Deputados e senadores foram, de burros! Eu não teria ido! Que desaforo!
E...
gargalhe comigo mais um pouco: vai começar tudo de novo! Os supostos
“mocinhos” acharam uma pequena mentira nas respostas do suposto
“bandido”. E vão perguntar novamente!
Esse
fato está sendo bastante divulgado também. Que assim dá tempo do
suposto “bandido” ser, novamente acudido pelo advogado sábio e
adquirir o direito legal de mentir à vontade, de esquecer-se, à vontade;
de torcer, à vontade etc, etc, etc... além de, calmamente, com toda a
compostura que o Parlamento não tem... garantir, pelo risinho maneiro e
mineiro, essa mensagem a mim e a você, contribuintes: “Meus queridos...

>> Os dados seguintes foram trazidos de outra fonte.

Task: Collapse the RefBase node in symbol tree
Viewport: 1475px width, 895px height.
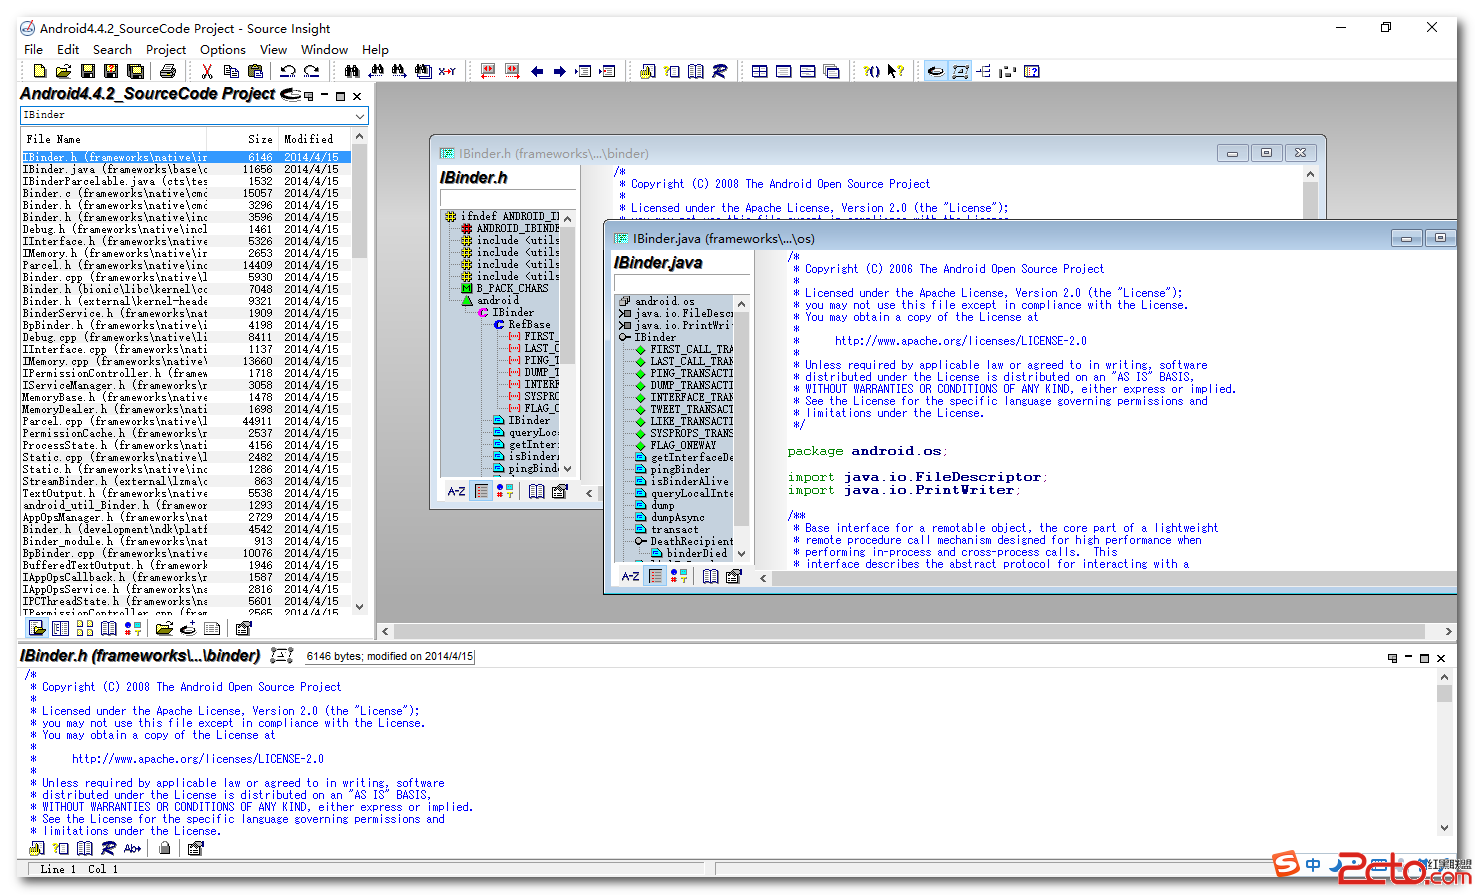Action: 499,325
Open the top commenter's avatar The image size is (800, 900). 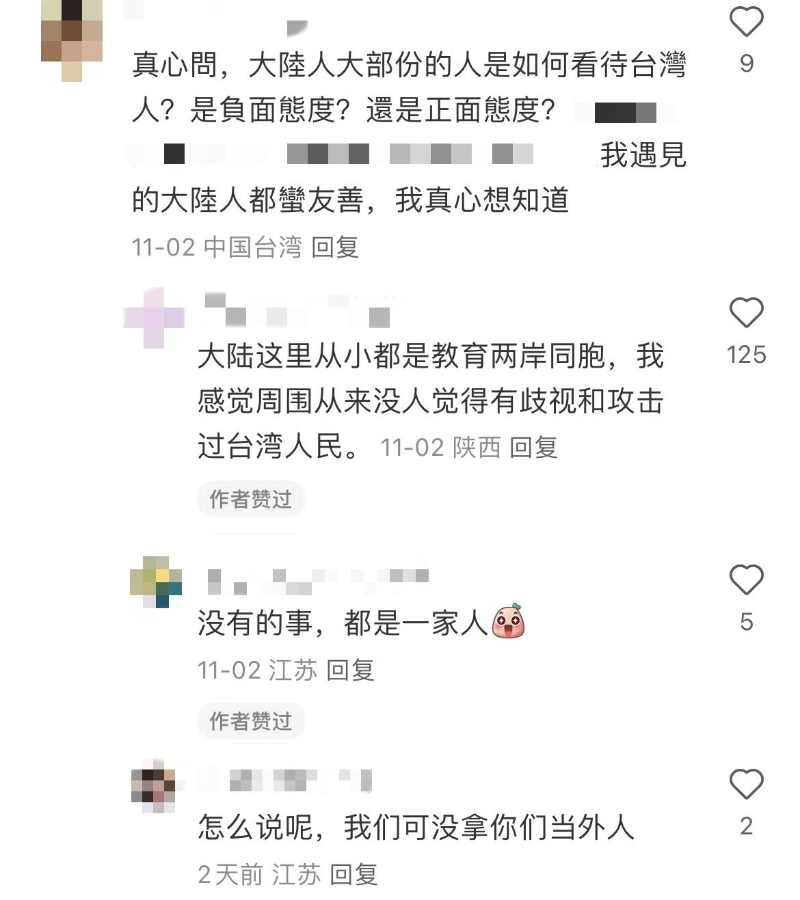(72, 40)
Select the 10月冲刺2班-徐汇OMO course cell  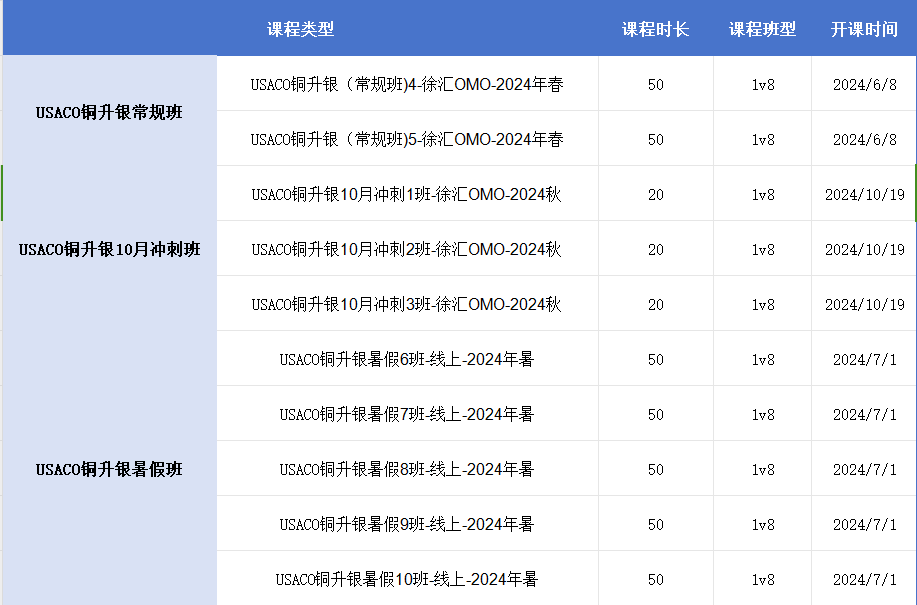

hum... hum... fornecedores e provedores de minha vida calma, tranqüila,
rica e merecidamente digna... vocês, por acaso, nunca pensaram que a
situação confusa (para vocês), ótima para mim... esteja em vigência
por tanto tempo? E... a quanto tempo é que o povo vem pagando a deputados
e a senadores... para legislar, para vigiar, para prover, para prever...
?...?
E
tudo não passou de uma grande piada-pizza, porque pouco e mal legislaram;
nada vigiaram (há perigos em todas as fronteiras e nossas riquezas são
vendidas a preço de banana); a nada proveram, porque falta ainda morrerem
os bandos cada vez mais numerosos de famintos; e falta entupir de resignação
à inesgotável inteligência de nossas crianças e jovens... todos freqüentando
escolas QUE NÃO EXISTEM
E...
a nada previram... eis que toda essa grande vergonha-verdade aí está,
aos olhos do mundo todo e dos órgãos todos que nos passam por estatísticas!!
Eu
e você somos bons. E devemos saber disso.
Sabe,
meu amigo, todo dia é dia de aprender!
E...
depois de ver e ouvir a todo esse falatório, inútil quase que sempre,
sobre a “pretensa crise” – as elites é que estão adorando! Eu
gostaria de lhe deixar duas jóias que separei em meio a tanta lama, lodo
e purulência.
Uma
foi a citação da íntegra juíza Denise Fossard:
“A
contravenção sempre esteve nos governos; agora, a contravenção não
tem culpa se os governos... mudam!!”
A
outra jóia veio de um senador, Arthur Virgílio que, após tecer
considerações diversas sobre responsabilidades... de repente parou,
calou-se por alguns segundos e, com voz triste, proferiu algumas palavras
que eu nunca havia ouvido de tribuna alguma e nem de ninguém, a não ser
dele, que teve a hombridade de reconhecer:
“Honestamente,
sou levado a pensar que nós do Parlamento, deputados e senadores, somos
incompetentes, incapazes de bem representar à nação brasileira...!”
Sua
excelência está com toda a razão deste mundo!
E
com toda a razão do mundo está o Jô Soares, muito brabo!!!
Não
é que lhe roubaram a imensa cueca?! Grande o bastante para transportar
100 mil dólares... sem atrapalhar os órgãos... adjacentes!